Reply To: Inhibitory neurons at play between L+R prefrontal cortex

  • Don Salmon

    Member
    May 3, 2023 at 6:52 pm

    Ah, now we’re getting somewhere. I think McGilchrist has written 2 of the most essential, important books of the 21st century. So don’t think I’m putting down his work.

    I’m talking about practice, which, unless you can point to any place in his 4000 or so pages and countless videos that suggests otherwise, he doesn’t address at all (except to half heartedly mention “mindfulness” without giving any direction at all)

    Now this is really cool – you have suggestions in this latest comment for how neurological understanding can inform practice. Let’s take a look (remember – to date, Rick hansen has steadfastly admitted that there’s NOTHING in all of neuroscience you need to know to practice, learn, etc. And Rick is a neuropsychologist who has been teaching practice for well over 20 years)

    You write:

    in addition to the unconscious-conscious threshold, there is also a threshold between the hemispheres. That’s to say, in our typical understanding of “the unconscious,” we may conflate conscious contents arising from the true unconscious, as it were from beneath consciousness, with contents as it were coming across from the less verbal side of the brain.

    *******

    Ok, so let’s look at what psychologists know about this, and I’m going to include psychology from India. Let’s see if neuroscience adds anything.

    “The unconscious-conscious threshold.”

    Right away – if everything exists in Consciousness (and there’s no empirical evidence that even hints otherwise) there can’t be anything that’s actually “unconscious.” A better term of mental-consciousness and submental-consciousness.

    Now, is there any neuroscientific data that helps us understand this? In fact, you can’t tell from virtually any examination of the brain if consciousness is even present, so as far as any kind of mental/submental threshold, you can only know this from direct observation.

    From over a century of parapsychological investigation, replicated thousands of times, we know that it’s possible to shift to a state of consciousness where it is possible to step out of our ordinary mental consciousness to be directly aware of submental phenomena. Yogis refer to this as prana, the Chinese as chi, indigenous populations speak of “mana” and many other terms. Meanwhile, the neuroscientists – 95% of them – refuse to even accept parapsychological data and insist that the universe is dead, unconscious. So here we get no help from neuroscience at all.

    Now you speak of another axis – left/right hemisphere vs upper brain/lower brain (mental consciousness and submental consciousness).

    What happens when you examine these phenomena through direct observation rather than simply looking at neuroscientific studies (and remember, where does virtually ALL psychological data come from in neuroscience experiments – by asking individuals what they’re thinking and feeling. And the vast majority of subjects in neuroscience experiments are usually completely untrained in introspection – this is why Alan Wallace has neuroscientific experiments with people who have meditated 10 hours a day for 9 months first!)?

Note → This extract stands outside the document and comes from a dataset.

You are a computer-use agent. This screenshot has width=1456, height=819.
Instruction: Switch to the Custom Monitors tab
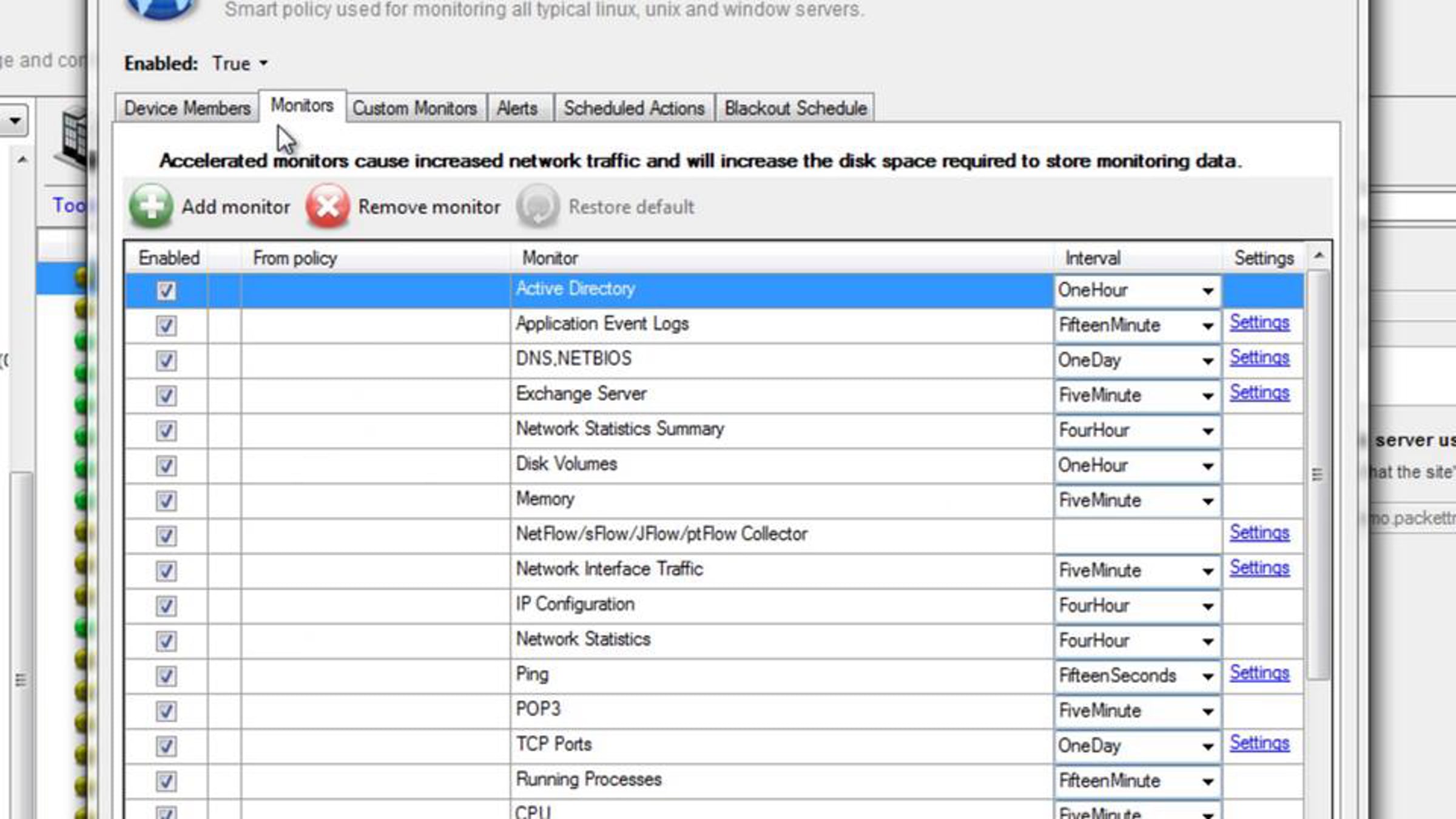point(415,109)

    This distinction between LH – psychologically, detached, selective attention and RH – psychologically, immersed global attention – has been described in virtually all contemplative literature, Christian, Vedantic, Buddhist, etc. Even Iain acknowledges this is not new. He says the neuroscience connection is helpful for modern skeptics, but it’s not at all new. That’s not a judgment just a fact. The astonishing observations in his books are from his intuition, not from the specific neurological experiments.

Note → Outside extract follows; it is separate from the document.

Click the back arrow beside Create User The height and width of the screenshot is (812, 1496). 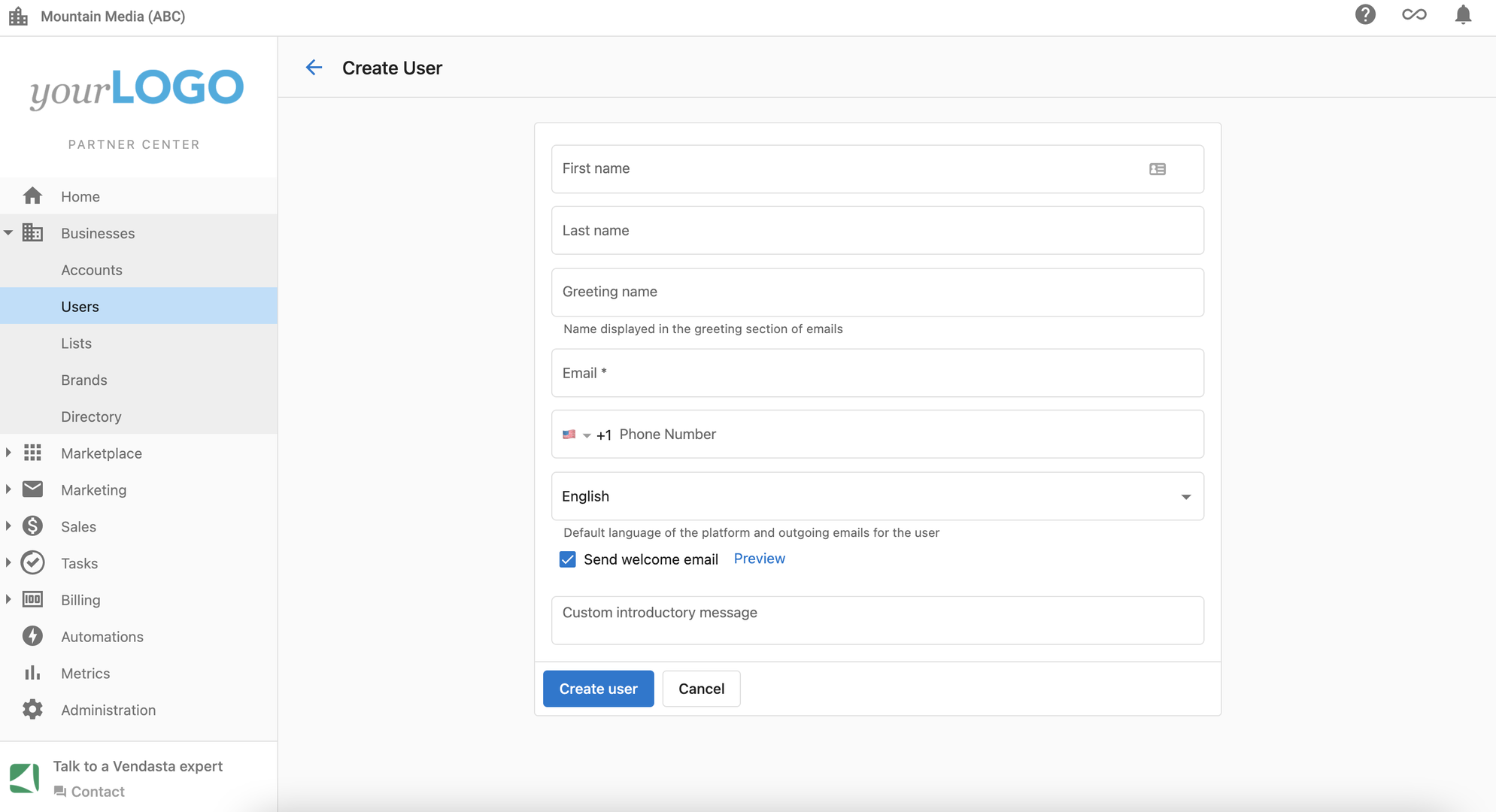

    So, in direct introspection, one learns to distinguish:

    A vast, non spatial, non temporal reality which is transcendent to the physical universe,

    An intuitive knowing, global, immersed

    A selective, analytic, detached attention

    Pranic/or submental instinctive energies

    A sense of a “separate me” which creates the illusion of a world of dead objects and dissociated subjects.

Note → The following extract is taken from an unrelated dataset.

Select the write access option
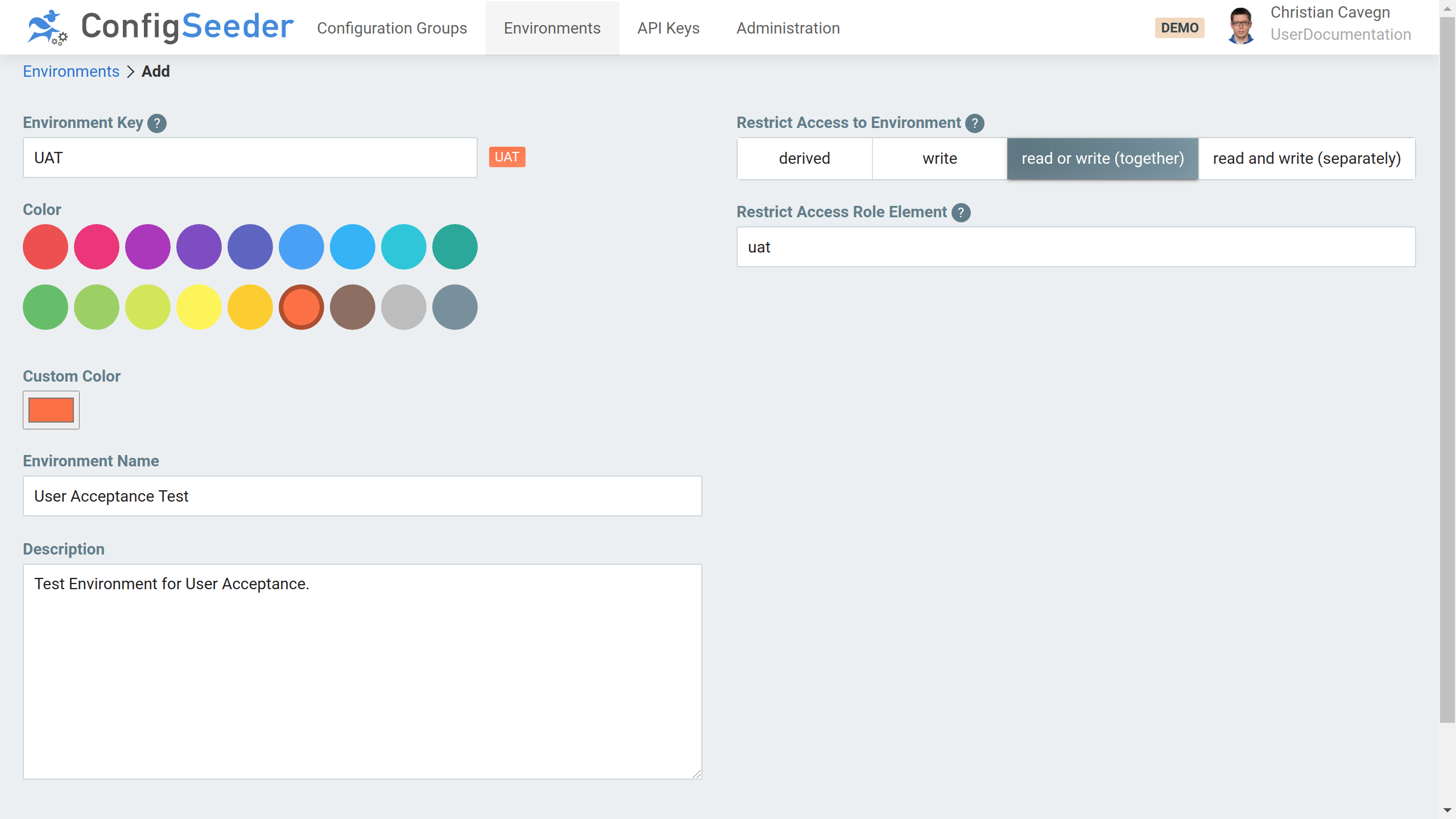940,159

    A separate me which is not a single “me” at all but a collection of subpersonalities often at odds with each other

    an innermost center of consciousness which evolves through the ages, expressing through different physical bodies.

    A non-spatial, non temporal individuated Self which expresses through that innermost center and which is distorted in expression through the egoic dominated mind, heart, energy and body, but which can learn to express fully leading to a profoundly transformed mind body.

    Broad, universal fields of pranic consciousness, pervading the universe

    Broad universal fields of mental consciousness, pervading the universe

    Broad universal fields of intelligence beyond the mind, guiding all the forces in the universe.

    All of that from direct observation, none of it even remotely revealed by studying the physical brain.

    Once again, I’m not criticizing or judging Iain at all by saying this. In fact, HE SAYS ESSENTIALLY THE SAME THING.

    To get back to your specific point, in practice – whatever one thinks in theory – when you look at the utter, multi-layered complexity of your moment to moment experience, you’ll find infinitely varying mixtures of intuitive/analytic attention along with mental/submental consciousness, interacting with universal planes of consciousness all related to the non-spatial, non-mental infinite, eternal consciousness transcendent to all universes as well as the cosmic intelligence guiding it all.

    It’s certainly interesting to see some neurological correlations – but at the moment, we’re not even remotely approaching any IDEAS as to how to solve the hard problem of consciousness. We can’t even tell WHAT a person is thinking or feeling or attending to without asking them.

    It’s great, it’s fascinating, but I just want to be careful that we see it in perspective.